General manager Marc Bergevin, entering his second season, hopes to have addressed that with the 6-foot-5 Parros and 6-foot-3 Murray.
“Two of the guys bring size and toughness, which was a need we had to fill,” said Bergevin. “And Danny brings leadership.
“He’s a player who had options and he chose to come to Montreal. For a French-Canadian, I think that’s huge. He’s happy to be here, and to us that means a lot.”
Briere has been a solid points producer throughout his career, but he is mostly known for playing his best in big games, especially the playoffs, where he has 109 points in 108 games.
And he feels the Canadiens have become a hard team to play against with their speed and a balanced attack.
“More and more, the pieces are coming together for this team to be successful,” he said. “They took a major step in the right direction last year with key additions (Brandon Prust), and also with some good young players taking a step.
“With guys like myself, Parros and Murray coming here, hopefully we’ll move even more in that direction. I’m not coming here to be a passenger. I want to be here, but I also want to make a difference. I want to be a guy they can rely on for offence and who can help at any time.”
The 33-year-old Murray, who signed for one year at $1.5-million, was acquired by Pittsburgh in March from the San Jose Sharks and was part of the Penguins stunning playoff collapse.
Some feel the hard-hitting Swede has lost a step, but Bergevin had his eye on Murray since last season.
Without giving details, Bergevin said Murray can be a valuable defenceman on the right team and with the right defence partner. He sees him as a top-six rearguard.
That suits Murray, who said he signed with Montreal “because of the way they viewed me as a player and how they were planning to using me.
“You don’t get handed anything. You still have to earn it, but I liked the way they viewed how I should play. Also, there’s an unbelievable hockey tradition here. I think there are more cameras here than I had in seven years in San Jose.”
Bergevin said Murray is more than a temporary replacement for Alexei Emelin. They had hoped Emelin would return by late November, but Bergevin said he will be out at least into December and that they want the tough Russian to be fully healed before he returns to action.
Parros gives the team a heavyweight enforcer who will take pressure off Prust, a willing fighter who is more of a middleweight, in a division where many teams have been adding muscle in recent years.
The 33-year-old had off-season surgery to repair a rotator cuff in a shoulder but hopes to be ready to play when the regular season opens on Oct. 1.
“I’m looking forward to the challenge of playing here,” said Parros, who spent six years in Anaheim before moving to the Florida Panthers last season.
He said his Twitter following exploded after joining Montreal and he is already being spotted by fans on the street.
The main attractions of the day were goalie Carey Price and Norris Trophy winning defenceman P.K. Subban, who both attended last week’s Canadian Olympic team orientation camp.
Bergevin is confident that Price will bounce back from a weak end to last season, especially with the hiring of goaltender coach Stephane Waite from Chicago.

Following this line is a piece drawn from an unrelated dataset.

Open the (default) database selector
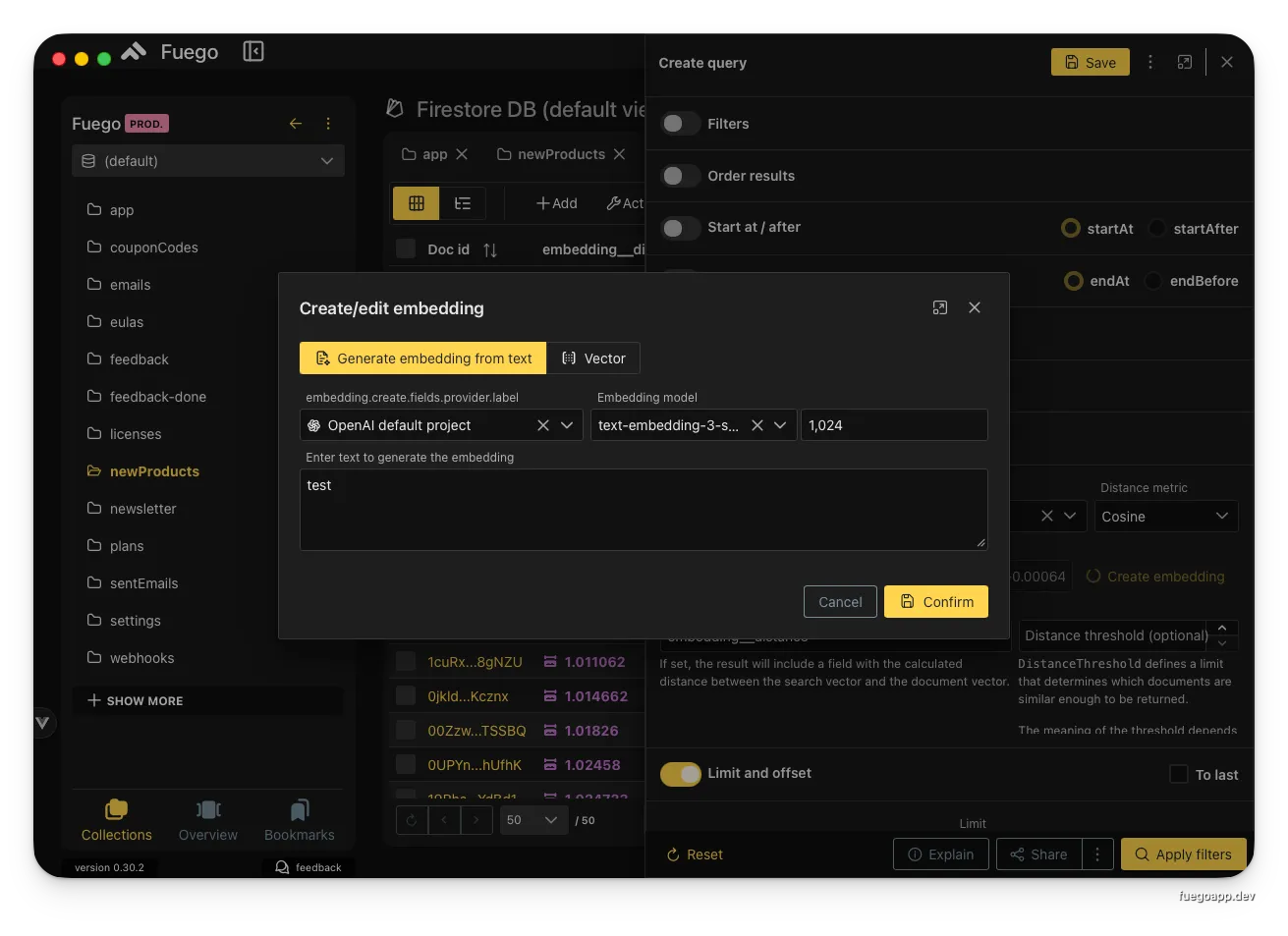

Price will need to be sharp to secure a spot on the Olympic squad.
“You can look at it that way, but the bottom line is, I want to play well no matter what,” he said. “Whether I’m trying to make the Olympic team or playing here, it shouldn’t make a difference.”

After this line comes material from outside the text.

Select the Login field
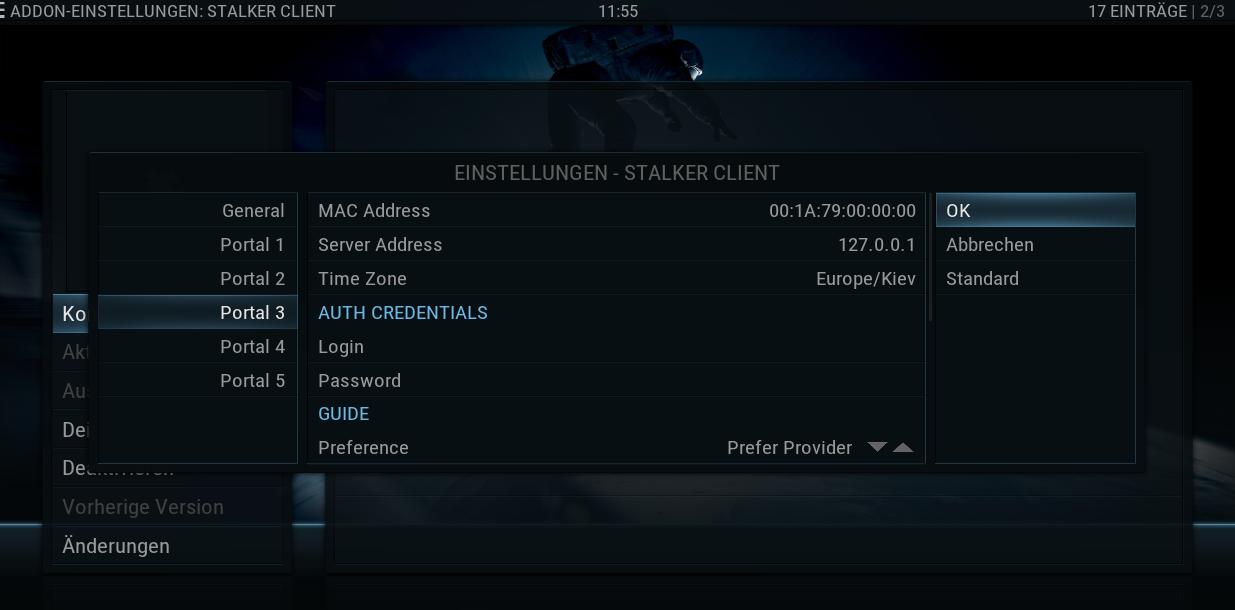Screen dimensions: 1235x610 (x=616, y=347)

He also admitted he has yet to try on the new league-mandated smaller goalie pads he will use this season.
“I’ve been practising in my old ones, so I’m probably going to be in for a bit of a shock here,” he said.
Subban will be a restricted free agent after this season and the Canadiens are expected to try to sign him to a long-term deal some time during the season. Subban didn’t want to talk about it.
“I still have a year left on my contract so right now my focus isn’t about that,” he said. “It isn’t fair to focus on me before the season’s even started.
“We have new players on our team. It’s a new season. The focus should be on that, not on contract talks.”